"And now to the mass strike."
Are you familiar with my pamphlet about the mass strike (1906)? It deals exactly [4] with all the questions that K.K. [Karl Kautsky] has brought up. It turns out that even our best people actually did not at all absorb the lessons of the Russian revolution [of 1905].
Well, it never occurred to Kautsky to censor Luxemburg's article or to --forbid' discussion of the mass strike." ("Letter to Konrad Haenisch, [Friedenau,] June 18, 1910, The Letters of Rosa Luxemburg, 2011)
Kautsky's creation of a "whole new theory of the conditions for political mass strike in Russia and in Germany" ("Theory and Practice") is sinister Luxemburg surmises because it is motivated by the desire to steady the boat and prepare the workers for the voting rights campaigns already underway in Germany!
Revolution aside, the voting rights campaigns and the elections are what the party feels is good for the people! "

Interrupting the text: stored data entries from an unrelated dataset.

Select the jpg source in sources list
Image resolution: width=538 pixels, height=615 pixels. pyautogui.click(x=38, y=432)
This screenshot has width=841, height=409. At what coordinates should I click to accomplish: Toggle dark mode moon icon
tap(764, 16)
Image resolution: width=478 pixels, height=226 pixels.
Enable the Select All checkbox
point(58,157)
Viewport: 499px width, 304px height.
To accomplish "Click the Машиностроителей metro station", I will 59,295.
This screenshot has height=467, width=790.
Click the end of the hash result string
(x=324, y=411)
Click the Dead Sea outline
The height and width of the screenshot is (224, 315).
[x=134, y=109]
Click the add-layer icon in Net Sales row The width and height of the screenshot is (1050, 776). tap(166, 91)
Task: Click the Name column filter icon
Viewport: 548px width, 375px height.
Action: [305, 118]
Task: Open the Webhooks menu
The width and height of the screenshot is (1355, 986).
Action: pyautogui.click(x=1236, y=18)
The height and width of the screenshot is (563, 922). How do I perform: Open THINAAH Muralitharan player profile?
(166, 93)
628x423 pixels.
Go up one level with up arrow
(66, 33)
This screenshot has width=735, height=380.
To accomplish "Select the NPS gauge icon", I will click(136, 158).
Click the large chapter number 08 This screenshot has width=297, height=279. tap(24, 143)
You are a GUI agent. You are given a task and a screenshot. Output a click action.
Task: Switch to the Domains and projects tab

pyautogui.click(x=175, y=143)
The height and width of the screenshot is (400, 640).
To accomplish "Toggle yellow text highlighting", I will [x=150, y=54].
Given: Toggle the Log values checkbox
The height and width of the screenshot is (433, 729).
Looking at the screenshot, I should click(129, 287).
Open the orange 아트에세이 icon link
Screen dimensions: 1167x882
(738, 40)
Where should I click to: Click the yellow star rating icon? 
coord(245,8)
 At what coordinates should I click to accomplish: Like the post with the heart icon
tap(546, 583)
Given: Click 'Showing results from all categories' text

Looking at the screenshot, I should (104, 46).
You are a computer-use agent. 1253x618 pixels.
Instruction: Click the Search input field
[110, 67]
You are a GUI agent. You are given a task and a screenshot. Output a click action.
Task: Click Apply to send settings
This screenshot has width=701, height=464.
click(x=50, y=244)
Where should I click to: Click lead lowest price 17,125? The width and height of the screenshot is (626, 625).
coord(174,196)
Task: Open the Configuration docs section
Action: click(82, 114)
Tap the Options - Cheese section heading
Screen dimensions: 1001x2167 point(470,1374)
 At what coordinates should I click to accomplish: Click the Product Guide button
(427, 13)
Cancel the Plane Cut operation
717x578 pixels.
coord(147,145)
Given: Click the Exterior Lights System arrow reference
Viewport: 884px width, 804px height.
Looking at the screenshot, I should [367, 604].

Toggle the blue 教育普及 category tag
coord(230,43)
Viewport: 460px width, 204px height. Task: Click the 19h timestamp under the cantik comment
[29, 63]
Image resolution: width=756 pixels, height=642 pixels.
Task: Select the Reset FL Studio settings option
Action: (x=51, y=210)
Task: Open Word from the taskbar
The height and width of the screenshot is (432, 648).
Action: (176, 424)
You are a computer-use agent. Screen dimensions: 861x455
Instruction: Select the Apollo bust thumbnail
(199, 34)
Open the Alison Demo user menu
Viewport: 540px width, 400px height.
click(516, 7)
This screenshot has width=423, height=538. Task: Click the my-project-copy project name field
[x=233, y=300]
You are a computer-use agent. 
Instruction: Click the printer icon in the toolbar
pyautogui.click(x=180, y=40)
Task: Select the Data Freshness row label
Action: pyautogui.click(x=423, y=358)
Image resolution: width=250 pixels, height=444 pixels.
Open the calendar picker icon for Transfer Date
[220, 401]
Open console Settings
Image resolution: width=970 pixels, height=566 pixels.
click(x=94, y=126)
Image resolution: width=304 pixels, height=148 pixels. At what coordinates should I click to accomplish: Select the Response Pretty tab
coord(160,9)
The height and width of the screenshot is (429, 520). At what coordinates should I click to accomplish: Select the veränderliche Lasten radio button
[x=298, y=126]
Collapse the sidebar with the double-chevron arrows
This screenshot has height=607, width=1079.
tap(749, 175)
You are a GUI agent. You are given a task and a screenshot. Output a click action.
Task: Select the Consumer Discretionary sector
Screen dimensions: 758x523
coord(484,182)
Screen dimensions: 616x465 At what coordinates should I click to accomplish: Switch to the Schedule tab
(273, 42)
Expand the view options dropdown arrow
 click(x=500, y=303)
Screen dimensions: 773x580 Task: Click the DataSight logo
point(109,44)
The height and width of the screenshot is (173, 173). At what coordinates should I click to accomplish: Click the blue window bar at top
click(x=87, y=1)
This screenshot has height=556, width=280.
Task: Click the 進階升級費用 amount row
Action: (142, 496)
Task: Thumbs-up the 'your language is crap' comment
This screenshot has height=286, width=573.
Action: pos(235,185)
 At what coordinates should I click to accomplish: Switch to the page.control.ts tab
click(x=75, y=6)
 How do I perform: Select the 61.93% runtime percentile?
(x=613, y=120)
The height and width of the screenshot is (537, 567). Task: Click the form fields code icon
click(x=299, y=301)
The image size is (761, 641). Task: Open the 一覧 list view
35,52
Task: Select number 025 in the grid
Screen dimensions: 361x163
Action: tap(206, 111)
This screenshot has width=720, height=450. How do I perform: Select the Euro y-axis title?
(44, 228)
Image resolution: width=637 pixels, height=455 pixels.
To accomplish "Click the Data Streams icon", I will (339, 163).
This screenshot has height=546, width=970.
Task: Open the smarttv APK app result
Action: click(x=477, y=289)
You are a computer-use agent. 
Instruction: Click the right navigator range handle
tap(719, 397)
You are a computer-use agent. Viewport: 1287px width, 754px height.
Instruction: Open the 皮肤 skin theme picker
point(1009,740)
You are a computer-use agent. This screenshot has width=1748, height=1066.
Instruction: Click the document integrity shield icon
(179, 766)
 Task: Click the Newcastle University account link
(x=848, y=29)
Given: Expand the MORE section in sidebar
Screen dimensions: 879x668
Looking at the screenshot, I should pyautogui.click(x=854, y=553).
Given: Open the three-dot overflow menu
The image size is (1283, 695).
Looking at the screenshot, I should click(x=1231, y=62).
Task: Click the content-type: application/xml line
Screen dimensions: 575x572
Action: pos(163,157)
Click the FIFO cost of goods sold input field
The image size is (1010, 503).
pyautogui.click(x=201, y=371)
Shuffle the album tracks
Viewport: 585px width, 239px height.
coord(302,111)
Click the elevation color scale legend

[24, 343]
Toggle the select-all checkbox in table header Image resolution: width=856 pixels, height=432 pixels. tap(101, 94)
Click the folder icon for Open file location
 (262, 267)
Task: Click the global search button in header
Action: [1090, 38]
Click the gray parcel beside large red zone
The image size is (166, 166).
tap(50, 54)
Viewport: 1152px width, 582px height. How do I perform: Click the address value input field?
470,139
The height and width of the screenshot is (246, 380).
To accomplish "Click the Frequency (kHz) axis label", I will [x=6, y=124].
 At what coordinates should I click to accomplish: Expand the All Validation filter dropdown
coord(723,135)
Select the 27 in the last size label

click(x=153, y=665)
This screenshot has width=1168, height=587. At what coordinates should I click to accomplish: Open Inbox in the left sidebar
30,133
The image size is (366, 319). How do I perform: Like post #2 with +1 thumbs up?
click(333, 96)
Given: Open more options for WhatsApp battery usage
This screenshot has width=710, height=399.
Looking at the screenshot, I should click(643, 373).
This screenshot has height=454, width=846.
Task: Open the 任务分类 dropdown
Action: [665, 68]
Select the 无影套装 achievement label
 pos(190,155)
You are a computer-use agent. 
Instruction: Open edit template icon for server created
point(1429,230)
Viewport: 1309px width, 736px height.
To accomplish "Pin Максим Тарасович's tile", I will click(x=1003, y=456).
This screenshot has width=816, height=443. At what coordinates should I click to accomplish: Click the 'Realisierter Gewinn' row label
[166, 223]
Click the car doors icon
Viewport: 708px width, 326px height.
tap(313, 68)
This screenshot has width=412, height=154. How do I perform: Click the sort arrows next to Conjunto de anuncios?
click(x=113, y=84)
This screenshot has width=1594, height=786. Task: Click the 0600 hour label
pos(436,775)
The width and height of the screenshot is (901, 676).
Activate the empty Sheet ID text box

What happened in the 1905 Russian Revolution cannot happen in Germany, Kautsky argues. Don't look to "revolutionary examples," as Luxemburg suggests. The" conditions for the mass strike" existed in "backward" Russia but, in Germany, "they do not" because, in Germany, ""we have political freedom"! Workers are provided "various "safe' forms for their protests and struggle, and hence they are totally preoccupied with organizations, meetings, the press, and elections of all sorts'" ("Theory and Practice"). In other words, the people have "safe" as in ineffective ways of "protesting" to the government!
As a means of struggle, the political mass strike could only be employed here in a single, final battle "to the death'--and therefore only when the question, for the proletariat, was conquer or die.
"When a positive result can be expected," Karl Kautsky and the SPD will consider the possibility of allowing the people to engage in a mass strike.
This is the position of Kautsky and the SPD, Luxemburg argues. Mass strikes for "backward" Russia but not for "the strongest" government: Germany!